[PATCH v3 0/8] memcg: avoid flushing stats atomically where possible

From: Yosry Ahmed
Date: Thu Mar 30 2023 - 15:18:10 EST


rstat flushing is an expensive operation that scales with the number of
cpus and the number of cgroups in the system. The purpose of this series
is to minimize the contexts where we flush stats atomically.

Patches 1 and 2 are cleanups requested during reviews of prior versions
of this series.

Patch 3 makes sure we never try to flush from within an irq context.

Patches 4 to 7 introduce separate variants of mem_cgroup_flush_stats()
for atomic and non-atomic flushing, and make sure we only flush the
stats atomically when necessary.

Patch 8 is a slightly tangential optimization that limits the work done
by rstat flushing in some scenarios.

v2 -> v3:
- Collected more Acks (thanks everyone!).
- Dropped controversial patch 4 from v2.
- Improved commit logs and cover letter (Michal).
v2: https://lore.kernel.org/linux-mm/20230328221644.803272-1-yosryahmed@xxxxxxxxxx/

v1 -> v2:
- Added more context in patch 4's commit log.
- Added atomic_read() before atomic_xchg() in patch 5 to avoid
needlessly locking the cache line (Shakeel).
- Refactored patch 6: added a common helper, do_flush_stats(), for
mem_cgroup_flush_stats{_atomic}() (Johannes).
........
→ Task description
Reproduce the memcg patch cover letter starting at "Patch 3 makes" and ending at "patch 4 from v2.", and substitute "interrupt" for "irq". The data that comes next has no connection to the text above.

→ Stored data
........
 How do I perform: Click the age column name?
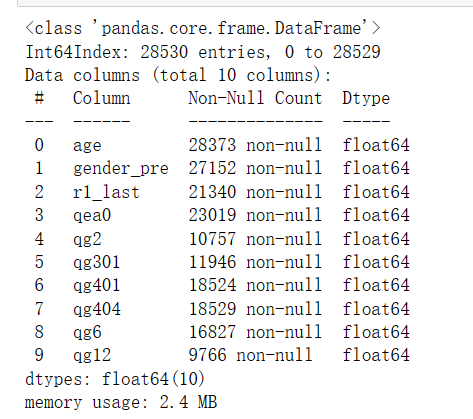click(87, 146)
........
→ Task solution
Patch 3 makes sure we never try to flush from within an interrupt context.

Patches 4 to 7 introduce separate variants of mem_cgroup_flush_stats()
for atomic and non-atomic flushing, and make sure we only flush the
stats atomically when necessary.

Patch 8 is a slightly tangential optimization that limits the work done
by rstat flushing in some scenarios.

v2 -> v3:
- Collected more Acks (thanks everyone!).
- Dropped controversial patch 4 from v2.